Representantes de dioceses, pastorais e organismos da Igreja Católica participaram da 22ª Assembleia Regional de Pastoral da CNBB, em Imperatriz, que definiu as prioridades do novo Plano Pastoral para o Maranhão. (imagem: CNBB) A 22ª Assembleia Regional de Pastoral da Conferência Nacional dos Bispos do Brasil (CNBB) definiu as prioridades que vão orientar a ação evangelizadora da Igreja Católica no Maranhão entre 2026 e 2032. Realizada entre os dias 9 e 12 de julho, em Imperatriz, a assembleia reafirmou o cuidado com a Casa Comum, a inclusão de grupos vulneráveis e a formação das comunidades como eixos do novo Plano Pastoral, com a participação do Conselho Indigenista Missionário (Cimi) Regional Maranhão.

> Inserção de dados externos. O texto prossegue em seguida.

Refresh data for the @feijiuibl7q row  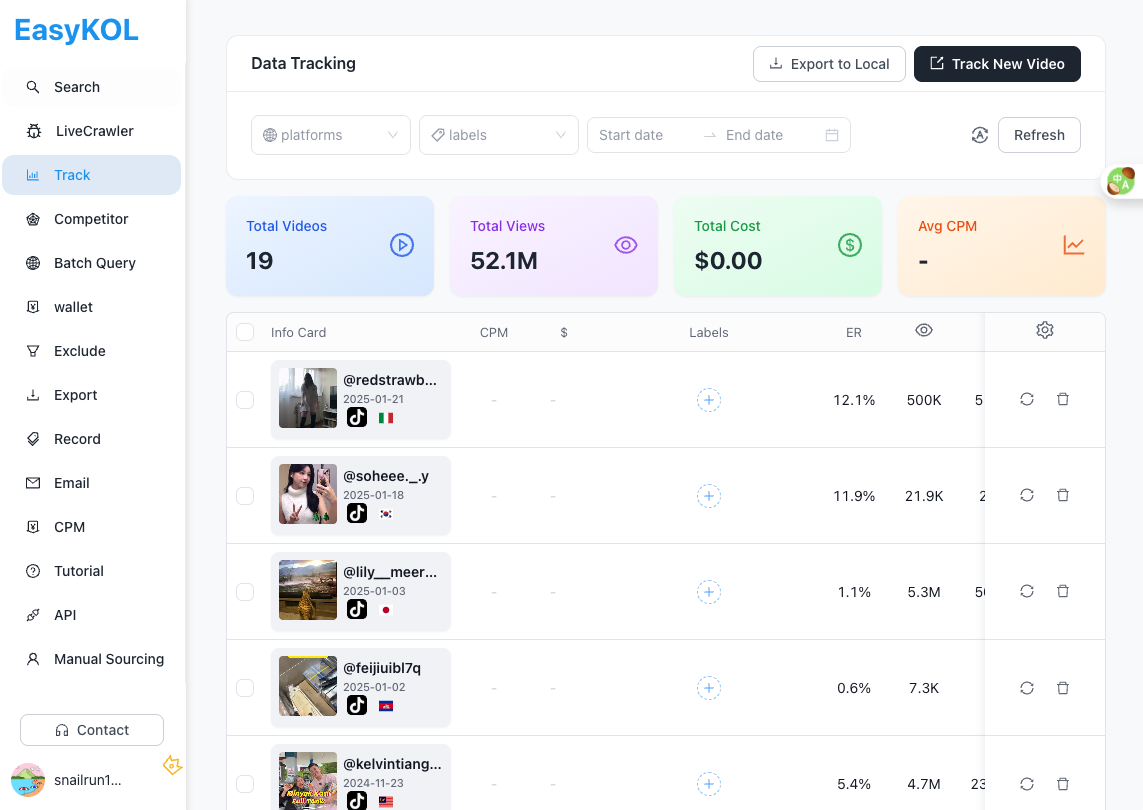(1026, 688)
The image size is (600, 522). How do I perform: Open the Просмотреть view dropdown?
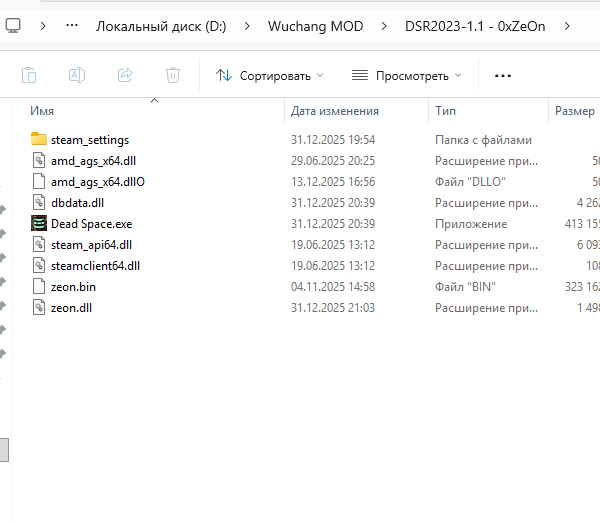(x=407, y=75)
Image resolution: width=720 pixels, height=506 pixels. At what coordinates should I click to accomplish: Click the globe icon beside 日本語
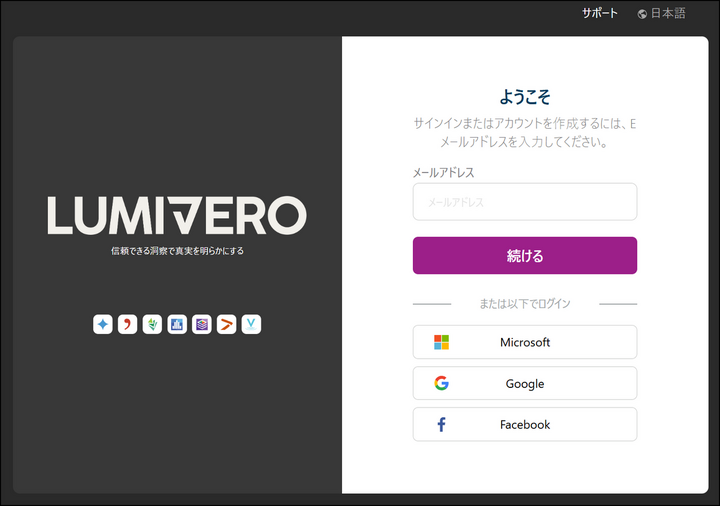642,14

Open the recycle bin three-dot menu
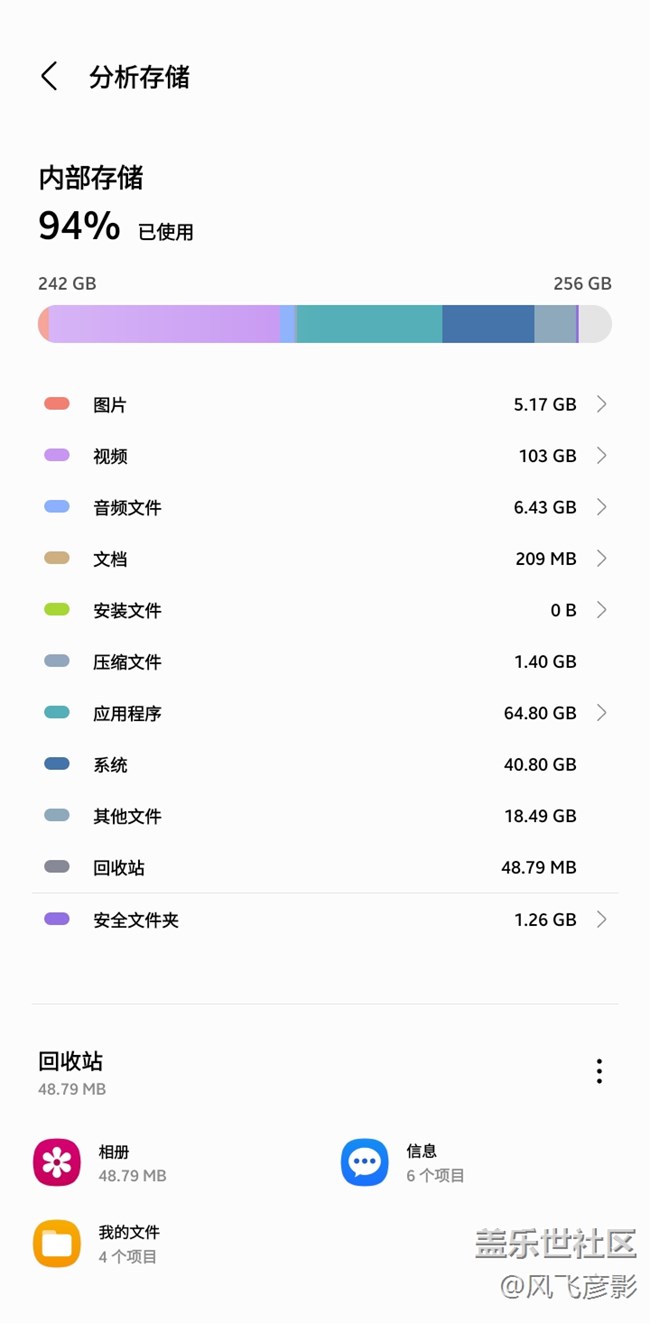pyautogui.click(x=599, y=1071)
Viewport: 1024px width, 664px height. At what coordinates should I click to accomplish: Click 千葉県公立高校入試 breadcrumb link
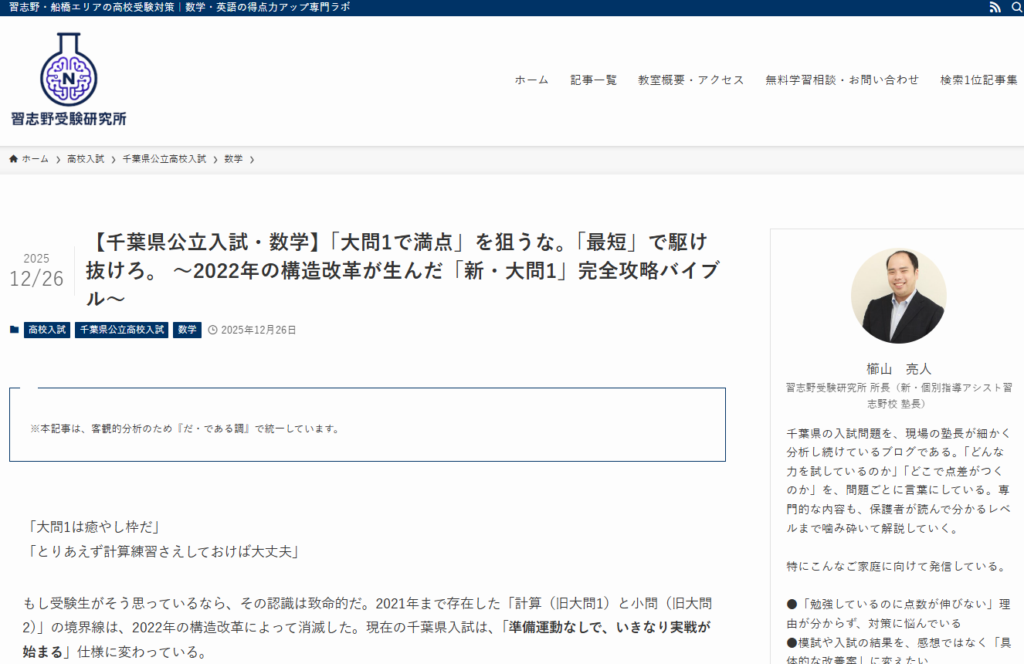click(164, 159)
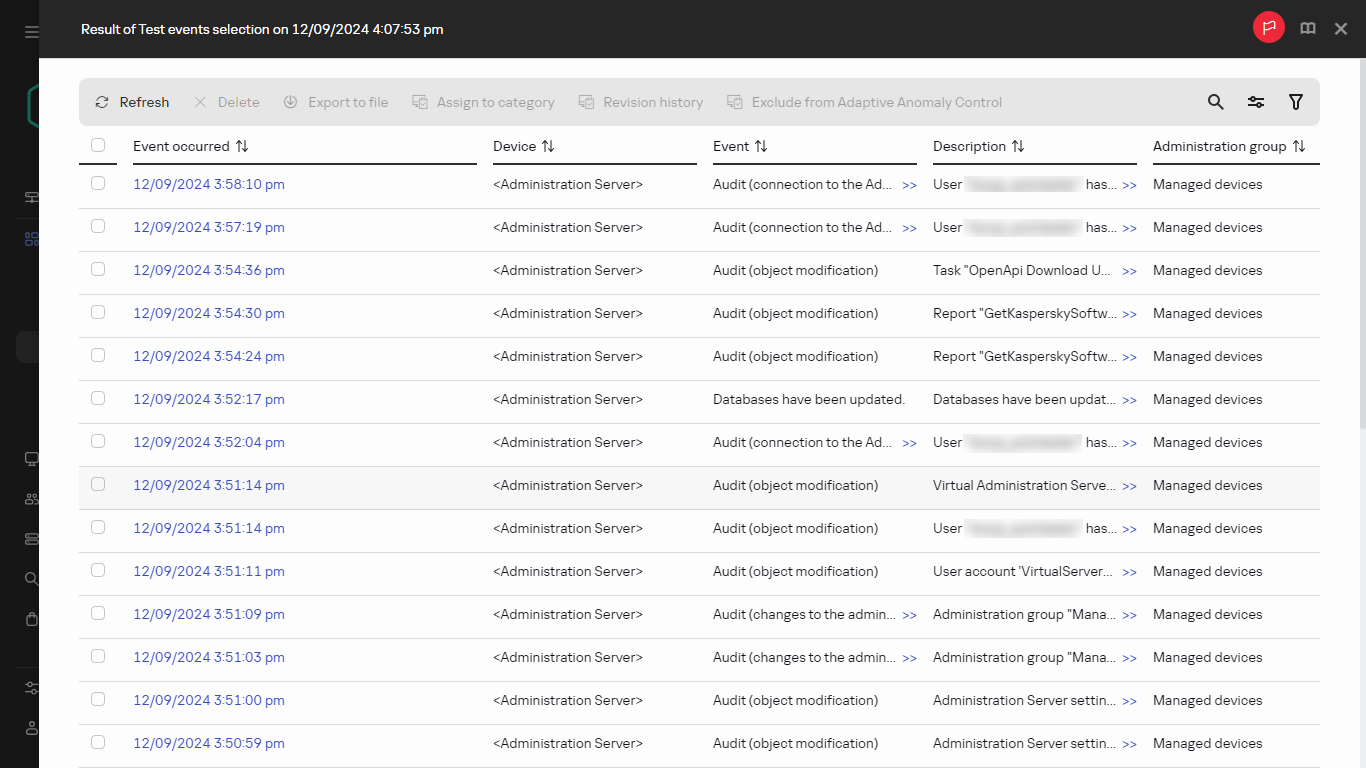Close the events selection result panel
1366x768 pixels.
pyautogui.click(x=1341, y=29)
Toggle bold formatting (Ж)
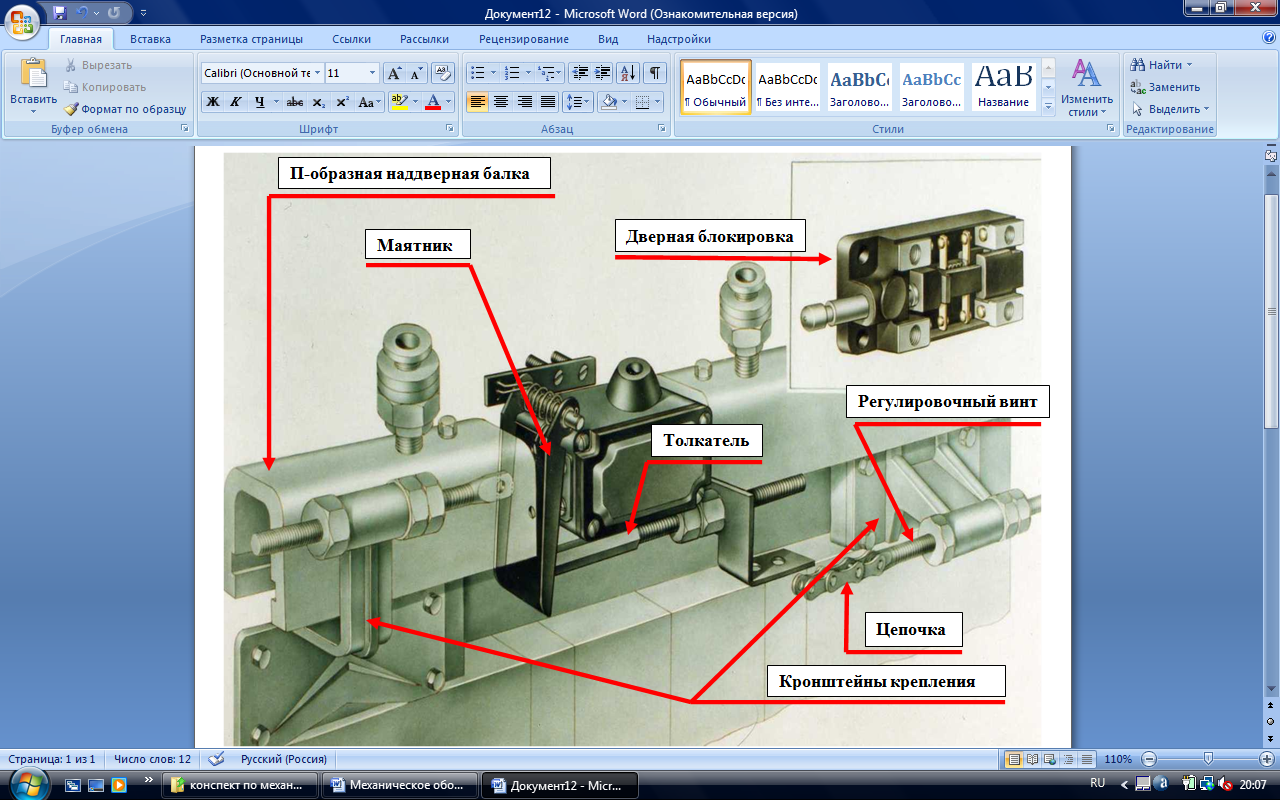 pyautogui.click(x=212, y=102)
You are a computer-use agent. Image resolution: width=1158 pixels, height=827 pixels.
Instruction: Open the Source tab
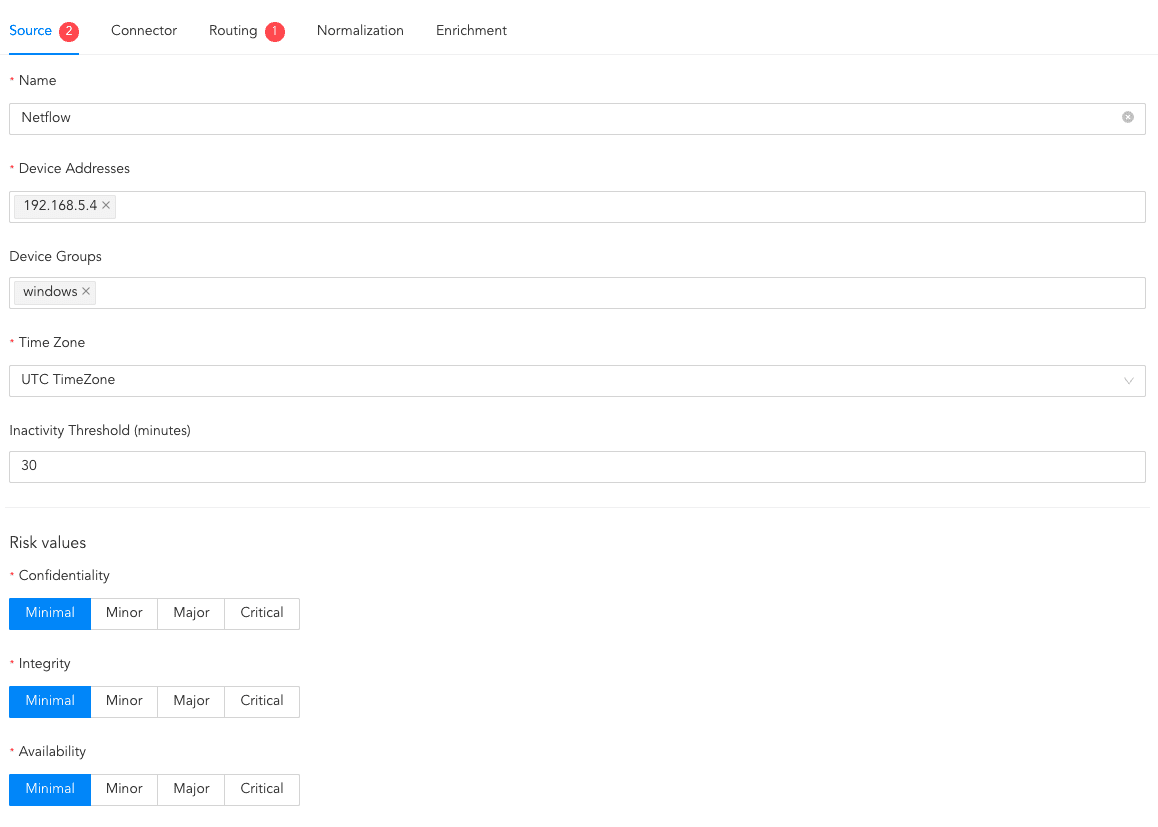(x=31, y=31)
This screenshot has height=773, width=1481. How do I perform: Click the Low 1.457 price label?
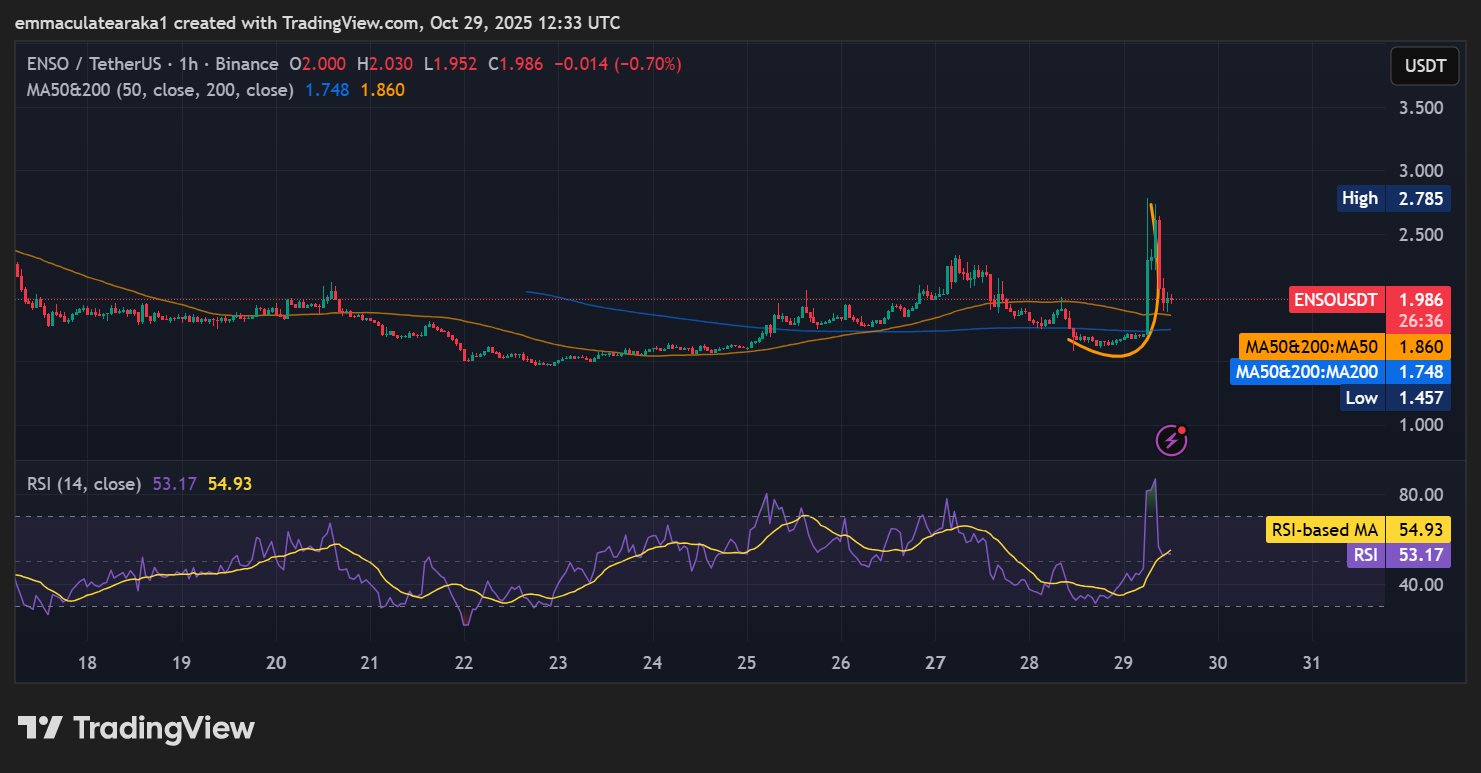pyautogui.click(x=1394, y=397)
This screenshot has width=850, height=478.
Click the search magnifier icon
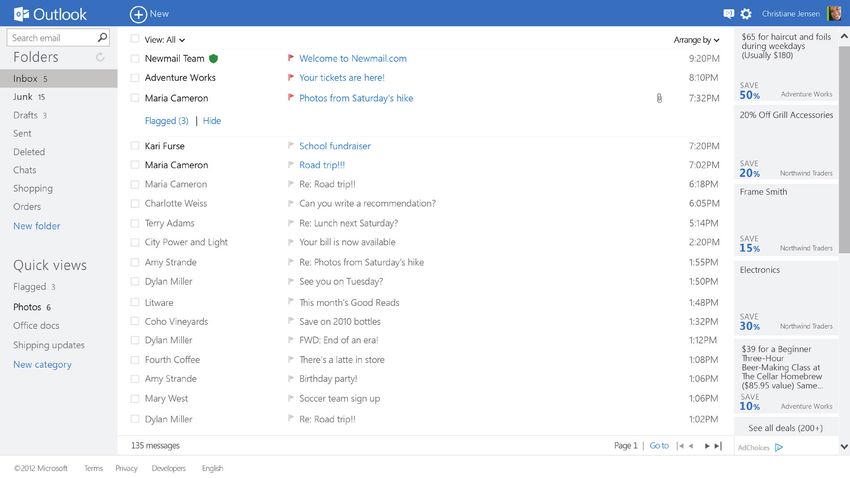tap(102, 37)
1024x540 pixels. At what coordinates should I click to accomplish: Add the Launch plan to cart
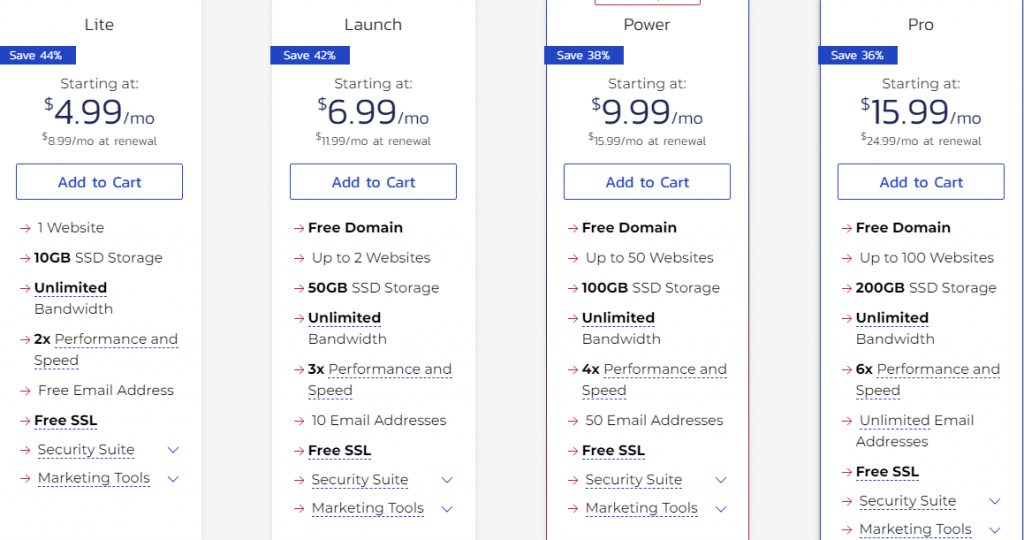pos(373,182)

O Cimi Maranhão foi representado pela coordenadora conselheira Madalena Borges. Ao longo dos quatro dias de atividades, representantes das dioceses, pastorais e organismos da Igreja avaliaram o plano pastoral anterior, discutiram a conjuntura social e eclesial do estado e construíram o novo Plano Regional de Pastoral do Regional Nordeste 5 da CNBB.
O novo plano mantém entre as prioridades o cuidado com a Casa Comum, o fortalecimento da atuação junto à juventude, a ampliação da inclusão de minorias e pessoas com deficiência e o investimento na formação permanente das comunidades. O objetivo geral das Diretrizes da Ação Evangelizadora da Igreja no Brasil foi mantido, com adaptações à realidade maranhense.
As discussões também abordaram a vulnerabilidade social e econômica do Maranhão, que registrou, em 2024, o menor Índice de Desenvolvimento Humano Municipal (IDHM) entre as unidades da Federação, segundo o Radar IDHM, elaborado pelo Programa das Nações Unidas para o Desenvolvimento (Pnud), pela Fundação João Pinheiro e pelo IBGE. Representantes das dioceses também compartilharam avaliações sobre as principais demandas dos territórios e experiências relacionadas à defesa da vida, dos direitos das populações e da preservação ambiental.
Para o Cimi Maranhão, a participação no encontro reforça o compromisso da entidade com a defesa dos povos indígenas e com a construção de uma Igreja comprometida com os direitos humanos, a justiça socioambiental e a proteção dos territórios tradicionais. Em publicação nas redes sociais, o regional destacou que a assembleia representou “um passo importante para uma Igreja sinodal e em saída” e reafirmou o compromisso com “a defesa dos povos indígenas”.
O Plano Regional de Pastoral 2026-2032 será finalizado nos próximos meses, após revisão do Conselho Regional de Pastoral e da presidência do Regional Nordeste 5. O documento vai orientar a ação evangelizadora da Igreja Católica no Maranhão nos próximos anos.